> WHAT THE TASK ASKS
Rewrite the entries below, replacing each occurrence of "accomplish" with "achieve" and leaving everything else unchanged.

Records from a collection:
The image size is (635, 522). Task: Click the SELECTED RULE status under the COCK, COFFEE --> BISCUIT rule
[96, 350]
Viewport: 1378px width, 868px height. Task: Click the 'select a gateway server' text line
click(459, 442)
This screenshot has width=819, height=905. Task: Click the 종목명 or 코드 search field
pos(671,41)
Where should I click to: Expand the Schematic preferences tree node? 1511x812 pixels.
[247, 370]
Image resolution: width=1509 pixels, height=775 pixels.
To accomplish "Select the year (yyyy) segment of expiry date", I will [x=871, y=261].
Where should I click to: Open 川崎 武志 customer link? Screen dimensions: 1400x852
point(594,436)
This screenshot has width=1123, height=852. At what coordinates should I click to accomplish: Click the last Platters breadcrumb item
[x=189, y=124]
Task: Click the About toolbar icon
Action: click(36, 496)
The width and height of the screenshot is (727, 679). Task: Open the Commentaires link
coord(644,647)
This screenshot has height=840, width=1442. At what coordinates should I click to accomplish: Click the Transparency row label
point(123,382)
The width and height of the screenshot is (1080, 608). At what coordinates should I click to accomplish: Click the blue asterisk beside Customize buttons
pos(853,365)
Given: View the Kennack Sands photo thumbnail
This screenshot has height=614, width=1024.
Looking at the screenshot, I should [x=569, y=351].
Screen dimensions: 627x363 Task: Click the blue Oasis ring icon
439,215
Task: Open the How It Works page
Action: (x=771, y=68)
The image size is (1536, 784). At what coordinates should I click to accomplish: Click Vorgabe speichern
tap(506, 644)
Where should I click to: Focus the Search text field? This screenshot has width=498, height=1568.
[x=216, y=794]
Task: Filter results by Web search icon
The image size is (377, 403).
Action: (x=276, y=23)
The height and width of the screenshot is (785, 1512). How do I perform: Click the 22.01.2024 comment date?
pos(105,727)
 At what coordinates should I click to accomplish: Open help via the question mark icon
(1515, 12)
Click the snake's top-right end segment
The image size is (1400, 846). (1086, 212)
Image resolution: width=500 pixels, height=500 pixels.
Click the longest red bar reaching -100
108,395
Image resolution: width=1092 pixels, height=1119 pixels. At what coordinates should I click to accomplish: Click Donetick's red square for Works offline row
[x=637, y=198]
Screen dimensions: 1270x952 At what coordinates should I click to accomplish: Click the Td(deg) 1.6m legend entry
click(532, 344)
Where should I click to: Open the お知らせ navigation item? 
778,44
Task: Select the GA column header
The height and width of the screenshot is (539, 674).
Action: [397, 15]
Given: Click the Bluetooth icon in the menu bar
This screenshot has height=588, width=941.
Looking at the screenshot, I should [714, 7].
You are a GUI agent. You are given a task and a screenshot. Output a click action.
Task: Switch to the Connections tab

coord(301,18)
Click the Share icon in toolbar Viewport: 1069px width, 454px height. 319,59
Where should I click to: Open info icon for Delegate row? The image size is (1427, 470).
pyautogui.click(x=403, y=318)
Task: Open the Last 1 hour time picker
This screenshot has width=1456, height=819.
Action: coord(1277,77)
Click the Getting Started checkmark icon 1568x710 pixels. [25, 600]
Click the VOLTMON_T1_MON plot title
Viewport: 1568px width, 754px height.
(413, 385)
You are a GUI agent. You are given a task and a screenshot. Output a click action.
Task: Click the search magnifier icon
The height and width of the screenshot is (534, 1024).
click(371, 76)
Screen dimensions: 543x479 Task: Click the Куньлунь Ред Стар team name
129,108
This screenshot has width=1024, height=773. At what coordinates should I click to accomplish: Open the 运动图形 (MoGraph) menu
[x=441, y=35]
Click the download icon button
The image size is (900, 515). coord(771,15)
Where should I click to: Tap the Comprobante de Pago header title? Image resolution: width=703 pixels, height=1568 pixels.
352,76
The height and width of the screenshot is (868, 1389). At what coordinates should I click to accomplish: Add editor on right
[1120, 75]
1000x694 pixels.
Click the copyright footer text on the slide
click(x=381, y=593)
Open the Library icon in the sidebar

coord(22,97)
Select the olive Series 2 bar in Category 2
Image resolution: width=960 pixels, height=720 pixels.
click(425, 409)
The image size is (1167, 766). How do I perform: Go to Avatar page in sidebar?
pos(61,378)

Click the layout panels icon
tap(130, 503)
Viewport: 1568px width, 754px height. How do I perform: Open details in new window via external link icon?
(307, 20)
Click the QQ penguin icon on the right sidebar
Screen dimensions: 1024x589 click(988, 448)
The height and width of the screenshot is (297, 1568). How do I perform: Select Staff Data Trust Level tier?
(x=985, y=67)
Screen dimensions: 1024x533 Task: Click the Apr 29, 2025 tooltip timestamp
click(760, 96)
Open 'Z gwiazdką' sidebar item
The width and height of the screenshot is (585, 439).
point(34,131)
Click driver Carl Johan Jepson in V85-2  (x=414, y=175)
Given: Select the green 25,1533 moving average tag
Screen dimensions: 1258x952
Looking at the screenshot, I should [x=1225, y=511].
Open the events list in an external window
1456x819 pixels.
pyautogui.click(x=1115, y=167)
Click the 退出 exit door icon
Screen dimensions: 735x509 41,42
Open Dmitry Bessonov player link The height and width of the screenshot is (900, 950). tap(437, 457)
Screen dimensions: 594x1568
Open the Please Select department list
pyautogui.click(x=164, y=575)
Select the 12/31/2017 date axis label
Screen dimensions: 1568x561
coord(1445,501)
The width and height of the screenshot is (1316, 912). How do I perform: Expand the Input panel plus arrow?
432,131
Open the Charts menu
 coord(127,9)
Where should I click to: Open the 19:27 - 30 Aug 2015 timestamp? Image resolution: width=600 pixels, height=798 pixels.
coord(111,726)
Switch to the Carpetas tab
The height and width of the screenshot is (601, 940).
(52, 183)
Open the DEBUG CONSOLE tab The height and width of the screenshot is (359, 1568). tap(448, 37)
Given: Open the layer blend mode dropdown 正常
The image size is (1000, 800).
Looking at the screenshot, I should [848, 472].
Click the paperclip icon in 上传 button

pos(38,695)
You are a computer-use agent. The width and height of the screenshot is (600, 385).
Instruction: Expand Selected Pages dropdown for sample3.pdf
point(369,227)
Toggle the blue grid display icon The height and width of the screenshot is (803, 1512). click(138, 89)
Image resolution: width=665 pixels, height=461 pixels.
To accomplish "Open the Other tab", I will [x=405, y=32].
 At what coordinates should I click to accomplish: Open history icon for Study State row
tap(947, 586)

> RESPONSE
The image size is (635, 522). Task: Click the SELECTED RULE status under the COCK, COFFEE --> BISCUIT rule
[96, 350]
Viewport: 1378px width, 868px height. Task: Click the 'select a gateway server' text line
click(459, 442)
This screenshot has width=819, height=905. Task: Click the 종목명 or 코드 search field
pos(671,41)
Where should I click to: Expand the Schematic preferences tree node? 1511x812 pixels.
[247, 370]
Image resolution: width=1509 pixels, height=775 pixels.
To achieve "Select the year (yyyy) segment of expiry date", I will [x=871, y=261].
Where should I click to: Open 川崎 武志 customer link? Screen dimensions: 1400x852
point(594,436)
This screenshot has width=1123, height=852. At what coordinates should I click to achieve: Click the last Platters breadcrumb item
[x=189, y=124]
Task: Click the About toolbar icon
Action: click(36, 496)
The width and height of the screenshot is (727, 679). Task: Open the Commentaires link
coord(644,647)
This screenshot has height=840, width=1442. At what coordinates should I click to achieve: Click the Transparency row label
point(123,382)
The width and height of the screenshot is (1080, 608). At what coordinates should I click to achieve: Click the blue asterisk beside Customize buttons
pos(853,365)
Given: View the Kennack Sands photo thumbnail
This screenshot has height=614, width=1024.
Looking at the screenshot, I should [x=569, y=351].
Screen dimensions: 627x363 Task: Click the blue Oasis ring icon
439,215
Task: Open the How It Works page
Action: (x=771, y=68)
The image size is (1536, 784). At what coordinates should I click to achieve: Click Vorgabe speichern
tap(506, 644)
Where should I click to: Focus the Search text field? This screenshot has width=498, height=1568.
[x=216, y=794]
Task: Filter results by Web search icon
The image size is (377, 403).
Action: (x=276, y=23)
The height and width of the screenshot is (785, 1512). How do I perform: Click the 22.01.2024 comment date?
pos(105,727)
 At what coordinates should I click to achieve: Open help via the question mark icon
(1515, 12)
Click the snake's top-right end segment
The image size is (1400, 846). (1086, 212)
Image resolution: width=500 pixels, height=500 pixels.
Click the longest red bar reaching -100
108,395
Image resolution: width=1092 pixels, height=1119 pixels. At what coordinates should I click to achieve: Click Donetick's red square for Works offline row
[x=637, y=198]
Screen dimensions: 1270x952 At what coordinates should I click to achieve: Click the Td(deg) 1.6m legend entry
click(532, 344)
Where should I click to: Open the お知らせ navigation item? 
778,44
Task: Select the GA column header
The height and width of the screenshot is (539, 674).
Action: [397, 15]
Given: Click the Bluetooth icon in the menu bar
This screenshot has height=588, width=941.
Looking at the screenshot, I should [714, 7].
You are a GUI agent. You are given a task and a screenshot. Output a click action.
Task: Switch to the Connections tab

coord(301,18)
Click the Share icon in toolbar Viewport: 1069px width, 454px height. 319,59
Where should I click to: Open info icon for Delegate row? The image size is (1427, 470).
pyautogui.click(x=403, y=318)
Task: Open the Last 1 hour time picker
This screenshot has width=1456, height=819.
Action: coord(1277,77)
Click the Getting Started checkmark icon 1568x710 pixels. [25, 600]
Click the VOLTMON_T1_MON plot title
Viewport: 1568px width, 754px height.
(413, 385)
You are a GUI agent. You are given a task and a screenshot. Output a click action.
Task: Click the search magnifier icon
The height and width of the screenshot is (534, 1024).
click(371, 76)
Screen dimensions: 543x479 Task: Click the Куньлунь Ред Стар team name
129,108
This screenshot has width=1024, height=773. At what coordinates should I click to achieve: Open the 运动图形 (MoGraph) menu
[x=441, y=35]
Click the download icon button
The image size is (900, 515). coord(771,15)
Where should I click to: Tap the Comprobante de Pago header title? Image resolution: width=703 pixels, height=1568 pixels.
352,76
The height and width of the screenshot is (868, 1389). At what coordinates should I click to achieve: Add editor on right
[1120, 75]
1000x694 pixels.
Click the copyright footer text on the slide
click(x=381, y=593)
Open the Library icon in the sidebar

coord(22,97)
Select the olive Series 2 bar in Category 2
Image resolution: width=960 pixels, height=720 pixels.
click(425, 409)
The image size is (1167, 766). How do I perform: Go to Avatar page in sidebar?
pos(61,378)

Click the layout panels icon
tap(130, 503)
Viewport: 1568px width, 754px height. How do I perform: Open details in new window via external link icon?
(307, 20)
Click the QQ penguin icon on the right sidebar
Screen dimensions: 1024x589 click(988, 448)
The height and width of the screenshot is (297, 1568). How do I perform: Select Staff Data Trust Level tier?
(x=985, y=67)
Screen dimensions: 1024x533 Task: Click the Apr 29, 2025 tooltip timestamp
click(760, 96)
Open 'Z gwiazdką' sidebar item
The width and height of the screenshot is (585, 439).
point(34,131)
Click driver Carl Johan Jepson in V85-2  (x=414, y=175)
Given: Select the green 25,1533 moving average tag
Screen dimensions: 1258x952
Looking at the screenshot, I should [x=1225, y=511].
Open the events list in an external window
1456x819 pixels.
pyautogui.click(x=1115, y=167)
Click the 退出 exit door icon
Screen dimensions: 735x509 41,42
Open Dmitry Bessonov player link The height and width of the screenshot is (900, 950). tap(437, 457)
Screen dimensions: 594x1568
Open the Please Select department list
pyautogui.click(x=164, y=575)
Select the 12/31/2017 date axis label
Screen dimensions: 1568x561
coord(1445,501)
The width and height of the screenshot is (1316, 912). How do I perform: Expand the Input panel plus arrow?
432,131
Open the Charts menu
 coord(127,9)
Where should I click to: Open the 19:27 - 30 Aug 2015 timestamp? Image resolution: width=600 pixels, height=798 pixels.
coord(111,726)
Switch to the Carpetas tab
The height and width of the screenshot is (601, 940).
(52, 183)
Open the DEBUG CONSOLE tab The height and width of the screenshot is (359, 1568). tap(448, 37)
Given: Open the layer blend mode dropdown 正常
The image size is (1000, 800).
Looking at the screenshot, I should [848, 472].
Click the paperclip icon in 上传 button

pos(38,695)
You are a computer-use agent. The width and height of the screenshot is (600, 385).
Instruction: Expand Selected Pages dropdown for sample3.pdf
point(369,227)
Toggle the blue grid display icon The height and width of the screenshot is (803, 1512). click(138, 89)
Image resolution: width=665 pixels, height=461 pixels.
To achieve "Open the Other tab", I will [x=405, y=32].
 At what coordinates should I click to achieve: Open history icon for Study State row
tap(947, 586)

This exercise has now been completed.